Michael Oscislawski

Personal information
- Full name: Michael Oscislawski
- Date of birth: 16 January 1987 (age 39)
- Place of birth: Bytom, Poland
- Height: 1.80 m (5 ft 11 in)
- Position: Midfielder

Team information
- Current team: VfL Kemminghausen

Youth career
- TuS Kruckel
- 0000–1998: Red-White Barop
- 1998–2006: Borussia Dortmund

Senior career*
- Years: Team / Apps / (Gls)
- 2004–2010: Borussia Dortmund II / 56 / (1)
- 2010–2011: Sportfreunde Lotte / 25 / (0)
- 2012: ASC 09 Dortmund / 12 / (1)
- 2012–2013: VfB Hüls / 34 / (1)
- 2013–2014: Hammer SpVg / 32 / (0)
- 2014–2015: SV Holzwickede / 29 / (0)
- 2015–2017: SC Roland / 55 / (2)
- 2017–2019: BSV Schüren / 48 / (4)
- 2019–2020: I.G. Bönen / 1 / (0)
- 2020–: VfL Kemminghausen / 4 / (2)

International career
- 2003: Germany U-17

= Michael Oscislawski =

Polish-German footballer

Michael Oscislawski (Michał Ościsławski; born 16 January 1987 in Bytom) is a Polish-German footballer who plays for VfL Kemminghausen.

==Career==
Oscislawski played in the youth first for TuS Kruckel and red and white Barop before he moved to Borussia Dortmund. Here he played until the end of the 2005/06 season, mainly in the junior teams, but was already in the 2004/05 season as a substitute for first jobs to the seniors, whom he played for the reserve of Borussia in the Regionalliga Nord. In the summer of 2006 he was finally firmly integrated into the squad of the second men's team, however, remained in the following years additional players.

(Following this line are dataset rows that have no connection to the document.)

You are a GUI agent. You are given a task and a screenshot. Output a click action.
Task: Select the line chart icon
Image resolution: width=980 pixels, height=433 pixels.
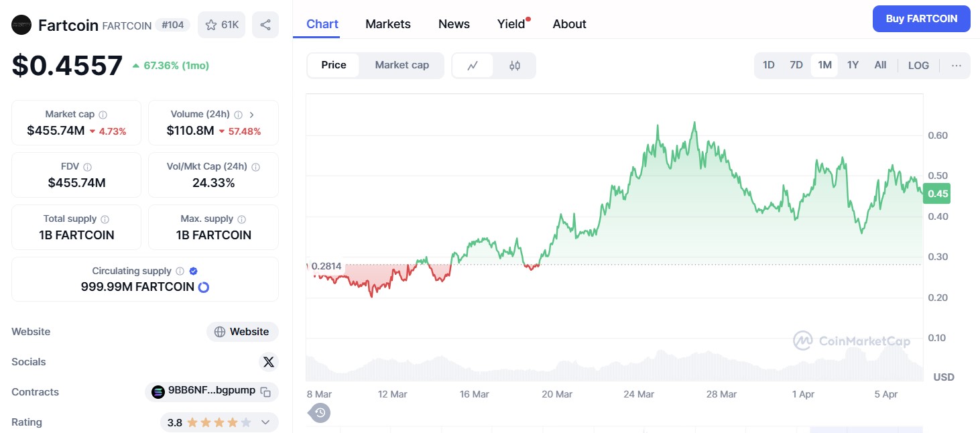click(473, 65)

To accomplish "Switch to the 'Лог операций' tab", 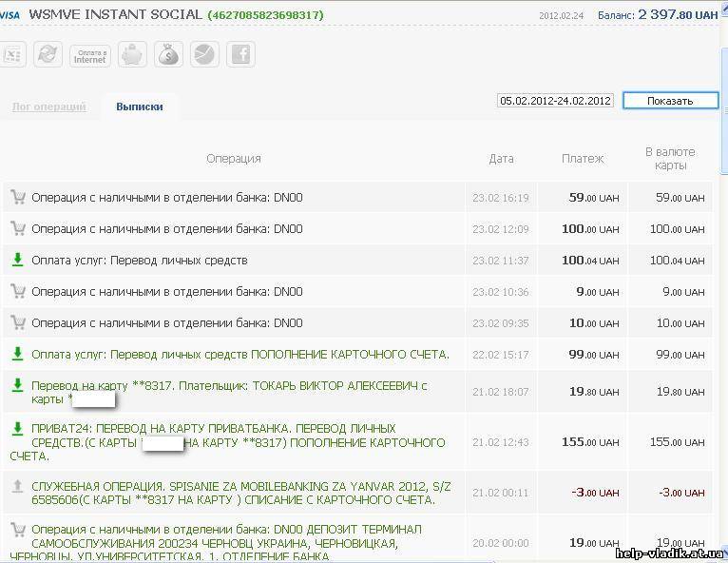I will click(48, 107).
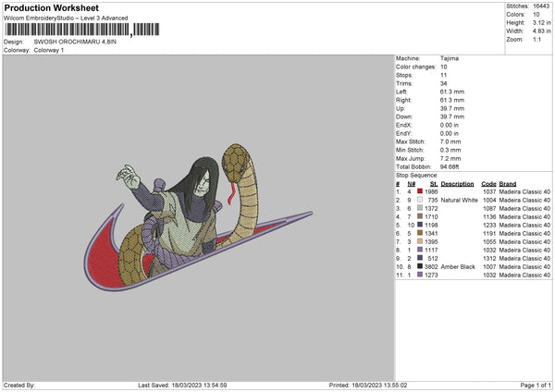This screenshot has height=392, width=555.
Task: Click the Stitches count value 16443
Action: click(541, 6)
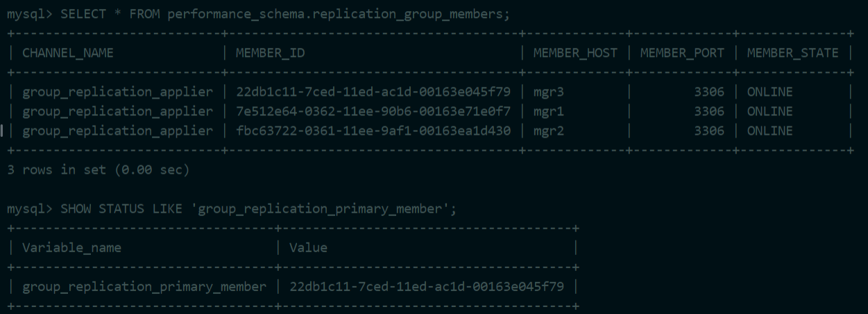The width and height of the screenshot is (868, 314).
Task: Click the CHANNEL_NAME column header
Action: [x=68, y=53]
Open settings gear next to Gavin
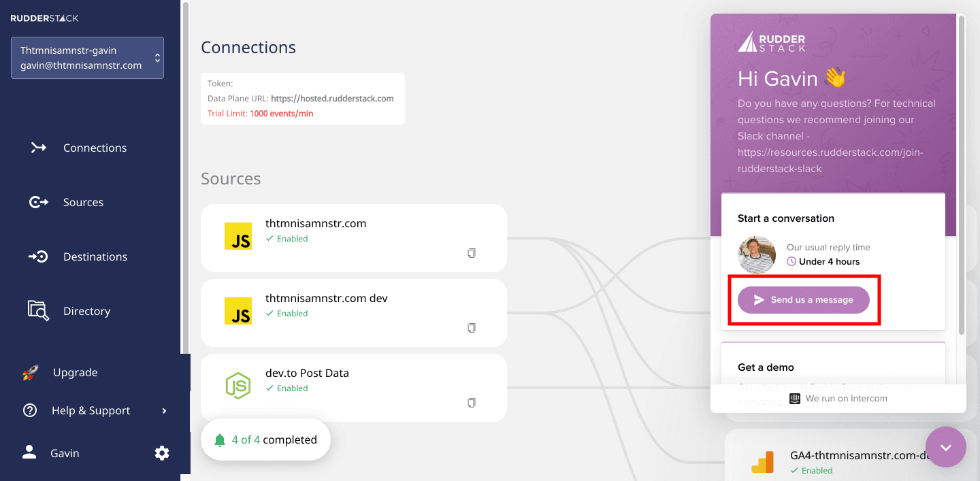The width and height of the screenshot is (980, 481). (162, 453)
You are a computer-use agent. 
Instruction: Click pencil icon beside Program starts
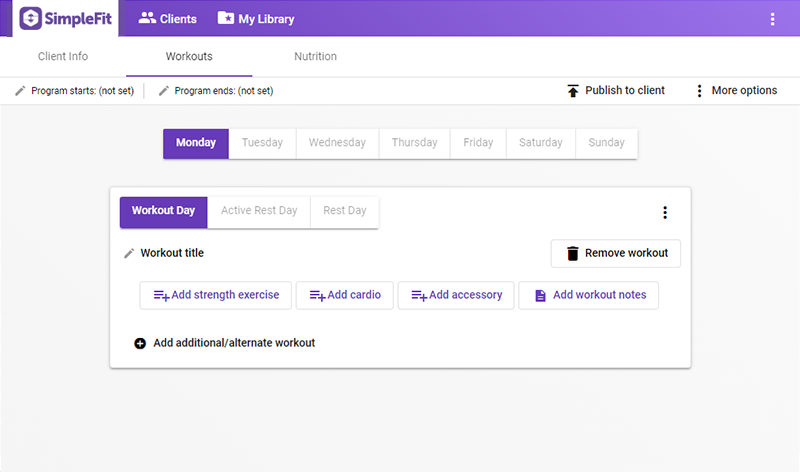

In this role, he rose in the 2008/09 season with his team in the 3rd League on. There he was on 28 August 2009 his professional league debut in the 1:2 home defeat against SpVgg Unterhaching. He replaced while in the 72nd Minutes Julian Koch. On 22 May 2010 signed a two-year contract with Sportfreunde Lotte and joined official to his new club on 1 July 2010.